Todos estamos fartos e enjoados de ouvir falar na (impossível) “unificação da Língua Portuguesa”, embora ninguém saiba exactamente do que se trata. Basta uma vista de olhos por alguns textos sobre a matéria para pôr a nu que, afinal, não passa de um pretexto fraco e inconsequente para justificar a imposição de uma ortografia (falsamente) unificada aos países onde se fala o Português nas suas diversas versões, naturalmente marcadas pelas diferenças geográficas e culturais entre esses países.
O mais absurdo é começar-se a tal (impossível) “unificação da Língua Portuguesa” pela (falsa) unificação da grafia, atropelando precisamente a Cultura e a Fonética de cada país de Língua Portuguesa. Pondo de lado a Ortografia, por agora, concentremo-nos na Área Vocabular, como é moda chamar-lhe.
Portugal | Brasil |
cancro | câncer |
casa-de-banho | banheiro |
chuveiro/duche | ducha |
gestão de negócios | manejamento de negócios |
laqueação de trompas | laqueadura tubária |
lavagem automática | lava jato |
lava-louça | pia |
lixívia | água sanitária |
sanita | vaso sanitário |
sumo de fruta | suco de fruta |
A lista acima apresenta apenas alguns dos inúmeros exemplos das diferenças de vocabulário entre os dois países. Mas as diferenças não se limitam ao Léxico – a Sintaxe e a Morfologia também marcam diferenças notórias.
Enquanto entre nós, em Portugal, dizemos “O meu filho foi à escola”, no Brasil diz-se “Meu filho foi na escola”. Para nós, o verbo de movimento “ir” é regido pelas preposições “a” ou “para”, mas no Brasil essa regência é feita pela preposição “em” ou “para”. No que toca aos Pronomes/Adjectivos Possessivos, é “o meu, a minha, etc.”, em Portugal, mas no Brasil o artigo definido foi eliminado. Por cá, também temos o hábito de usar advérbios para modificar/qualificar os verbos e outros adjectivos, deixando aos adjectivos a função de qualificarem substantivos, mas enquanto nós dizemos “Façam isso depressa!”, no Brasil diz-se “Façam isso rápido!”.
O que me intriga é esta insistência (absurda) em unificar a Ortografia, deixando à solta o Léxico, a Fonética, a Morfologia e a Sintaxe, como sendo de importância secundária no desenvolvimento de uma língua, qualquer que ela seja.

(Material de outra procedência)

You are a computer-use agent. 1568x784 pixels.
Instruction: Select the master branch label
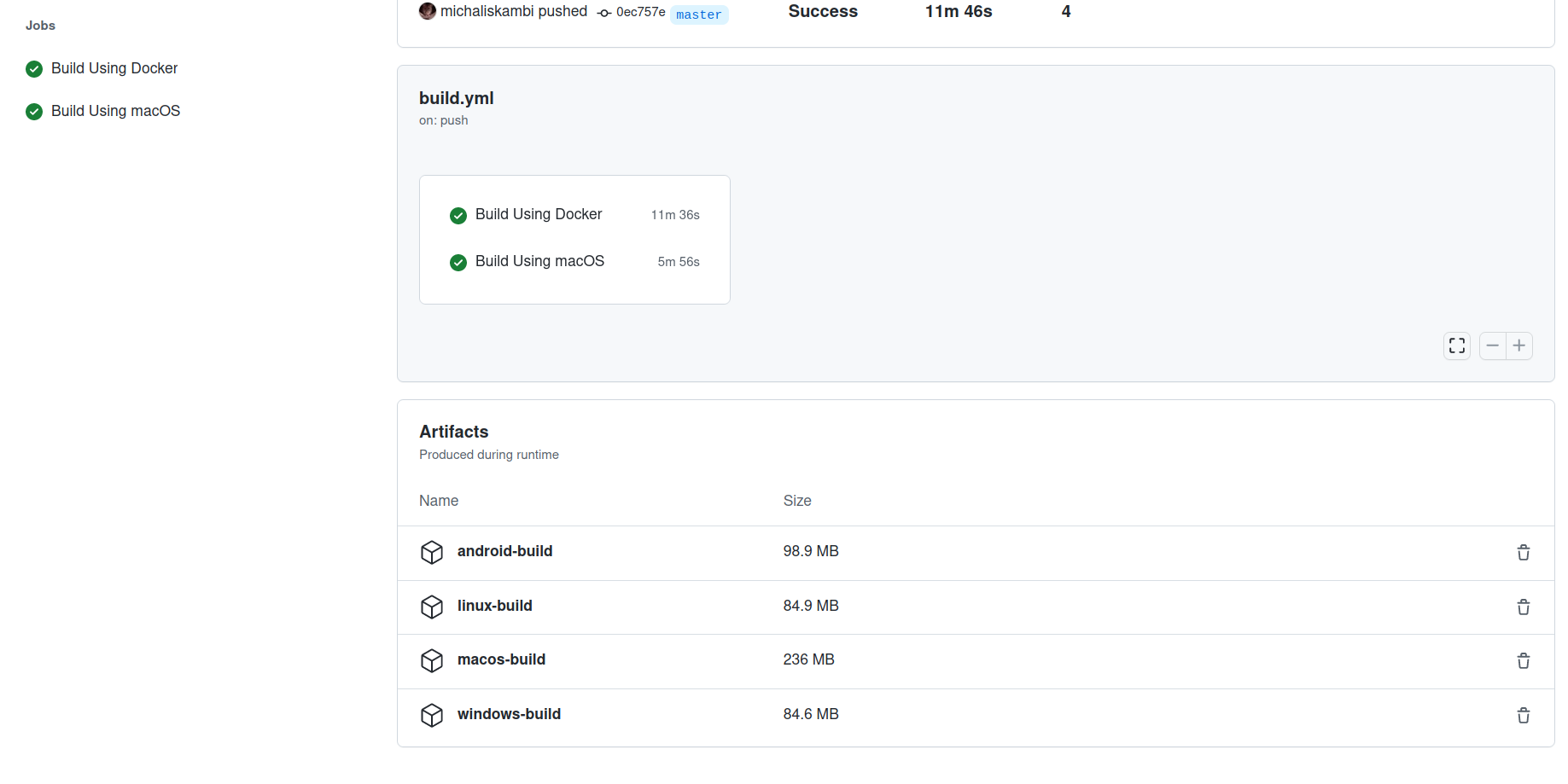coord(698,15)
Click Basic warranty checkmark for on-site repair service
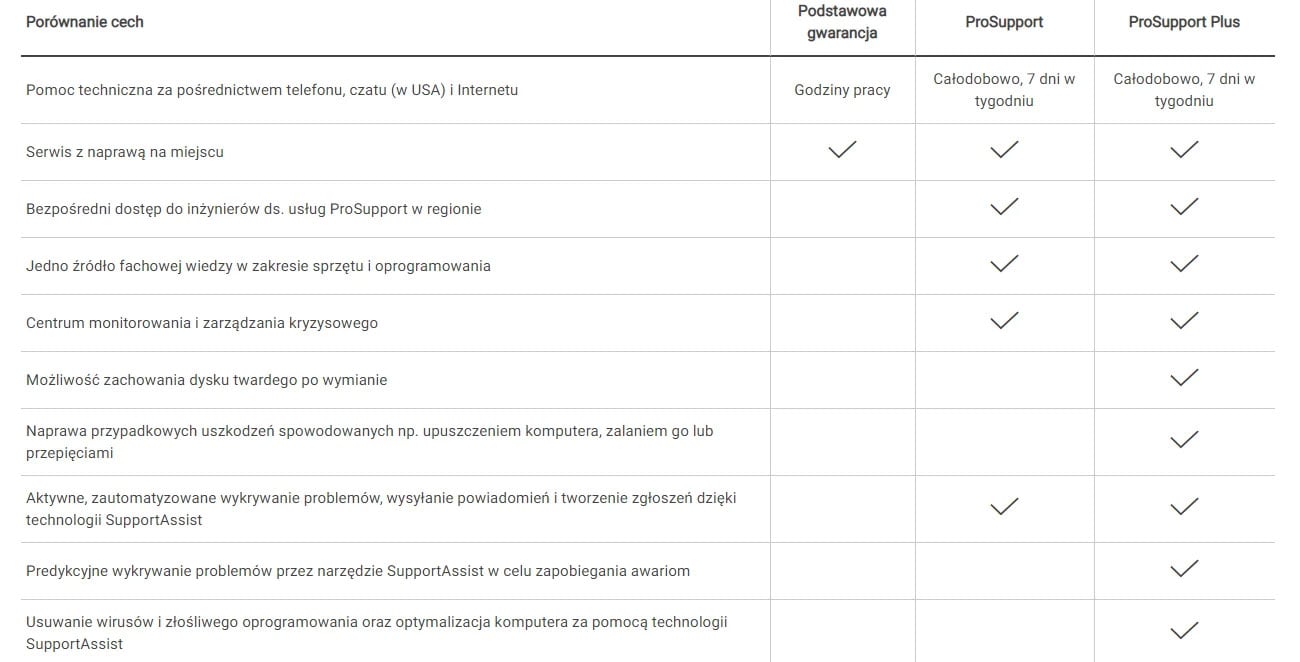Screen dimensions: 1300x662 tap(842, 150)
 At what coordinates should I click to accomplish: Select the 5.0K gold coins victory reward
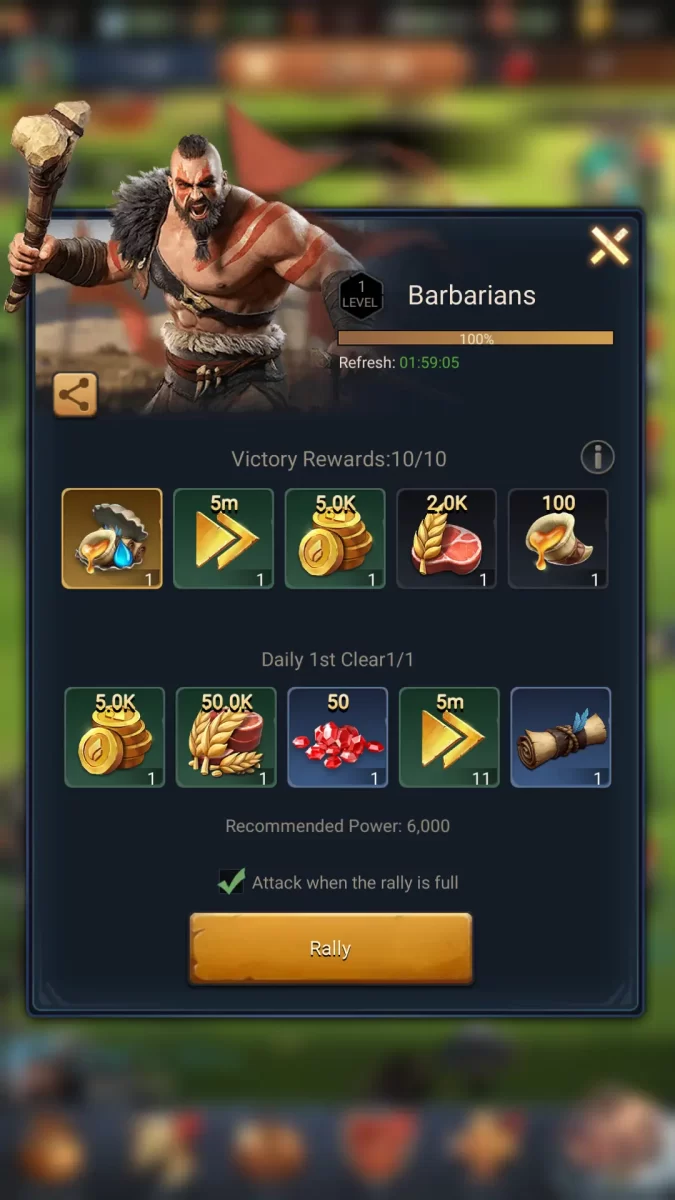coord(335,538)
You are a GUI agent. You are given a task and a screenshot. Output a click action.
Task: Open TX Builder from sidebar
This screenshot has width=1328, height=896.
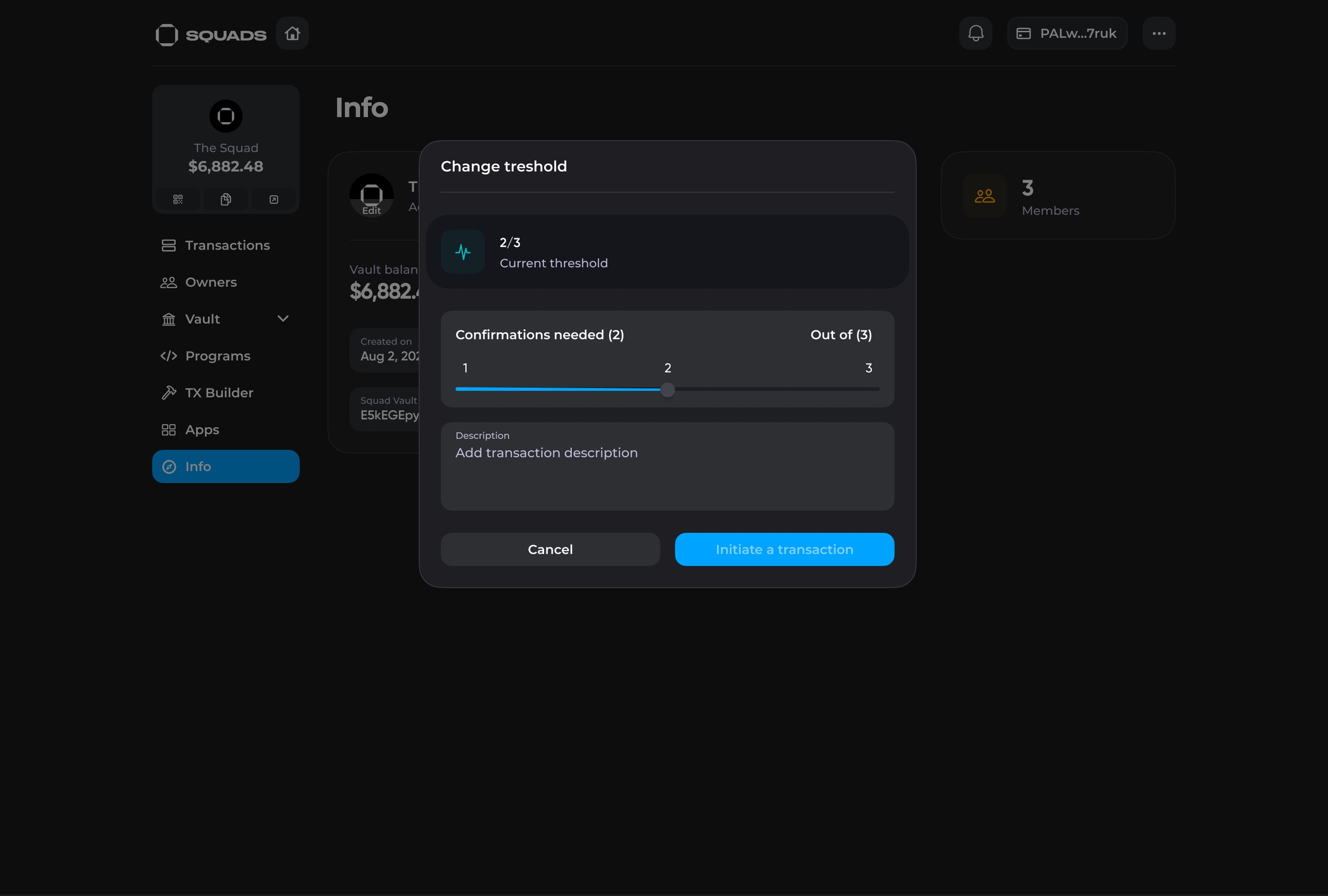point(219,393)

As diferenças lexicais (e semânticas) são não só inúmeras como enormes e podem encontrar-se em qualquer área de conhecimento, assunto, profissão, nomenclatura específica ou tipo de actividade profissional.
Comecemos por abordar uma dessas áreas mais “especializadas”, digamos assim, com uns quantos itens somente, em jeito de pinceladas num esboço.
Fiscalidade |
|
Portugal | Brasil |
Contribuições à Previdência Social | Contribuições Previdenciárias |
Demonstrações Financeiras | Demonstrações Contábeis |
Demonstrações de Valor Acrescentado | Demonstração do Valor Adicionado |
IRS – Imposto sobre o Rendimento de Pessoa Singular | IRPF – Imposto de Renda de Pessoa Física |
IRC – Imposto sobre o Rendimento de Pessoa Colectiva | IRPJ – Imposto de Renda de Pessoa Jurídica |
Pensão de alimentos | Pensão alimentícia |
Procura (substantivo) | Demanda (substantivo) |
Relatório e Contas | Balanço Patrimonial |
Por agora fica apenas esta pequena caricatura, com a promessa de outras semelhantes para retratar o ridículo da “unificação da Língua Portuguesa” e da pretensa importância que os seus promotores lhe atribuem.
Isabel Coutinho Monteiro
(tradutora)
Nota: a primeira parte deste texto (introdução) é uma versão adaptada daquele que aqui publiquei em 18 de Março de 2016.